Austin will ask voters to help strengthen the city’s police oversight on May ballot

Austin

AUSTIN (KXAN) — Austin City Council voted Tuesday to put several measures on the ballot this May. One will ask voters to consider making Austin’s Office of Police Oversight, which holds police accountable, stronger and more independent.

“If we want police accountability, then we need our police oversight office to be as independent as possible,” said Austin City Council Member Greg Casar. “In other cities, the Office of Police Oversight is independently appointed or is overseen by a civilian board, but right now our options as a city are limited. By making this proposed charter change in May, the community and city council have the opportunity to create more transparency and accountability of our police department in the future.” 

Casar, who sponsored the proposal to send the idea to voters, said he’d like to see Austin using a model more like New Orleans or Seattle, which both have police oversight independent of the city.

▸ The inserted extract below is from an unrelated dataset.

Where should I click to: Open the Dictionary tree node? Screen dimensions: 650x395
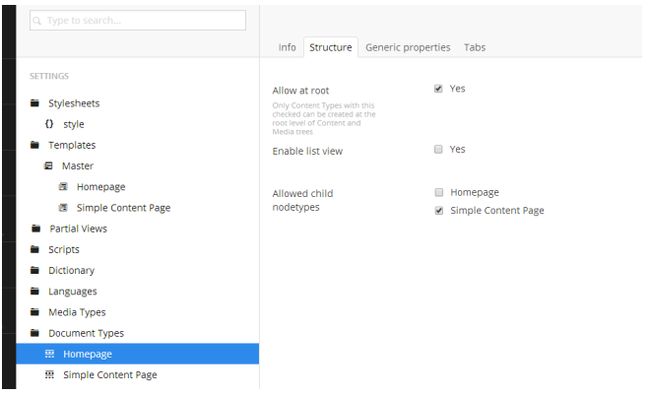tap(71, 270)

Casar also said he’d like to see the Office of Police Oversight run like the Office of the City Auditor, which does not answer to city administration, unlike the OPO.

“She independently releases reports, independently looks into issues at the city, and then she releases her reports that are covered by the press and talked about in the media that sometimes are very critical of the decisions that are being made,” he said of City Auditor Corrie Stokes.

Seattle’s Inspector General for Public Safety Lisa Judge said having mostly independent oversight helps her better tackle systemic issues in her city’s police department.

“We can identify, you know, trends that may be problematic through audits and reviews and best practice policy research,” Judge said.

However, she said oversight in Seattle also has a major weakness — no real ability for enforcement.

“We can all identify concerns,” Judge said. “But, it’s really largely up to the police department to take  those and put them in action.”

The Texas Municipal Police Association said because of the Austin Police Department’s police contract, Austin would have the same problem despite any changes voters approve.

“They can’t give it any authority,” said TMPA Executive Director Kevin Lawrence.

Instead, Lawrence recommends the city negotiate OPO changes with Austin’s police union directly. That’s something he said Houston and Dallas have done.

“Having that sense of cooperation and that sense of, you know, working together is possible,” Lawrence said. “It’s being done a lot of different places.”

Casar stresses the May vote won’t address how the OPO’s structure would change. He said while Austin may look to other model cities, specifics would be decided through community discussion after the vote.

“We are not putting on the ballot in May the New Orleans model or the Seattle model,” Casar said. “This charter amendment doesn’t actually set the path. It creates the opportunity for the community to come together if this passes and come up with a model that’s right for Austin.”

In a statement, OPO Director Farah Muscadin told KXAN, “Austin has a long-standing history of robust public engagement around charter amendments. I look forward to that dialogue, as it pertains to Police Oversight, over the coming weeks, and learning more about how this proposal might impact our office’s work to ensure all residents experience equitable treatment by Austin Police.”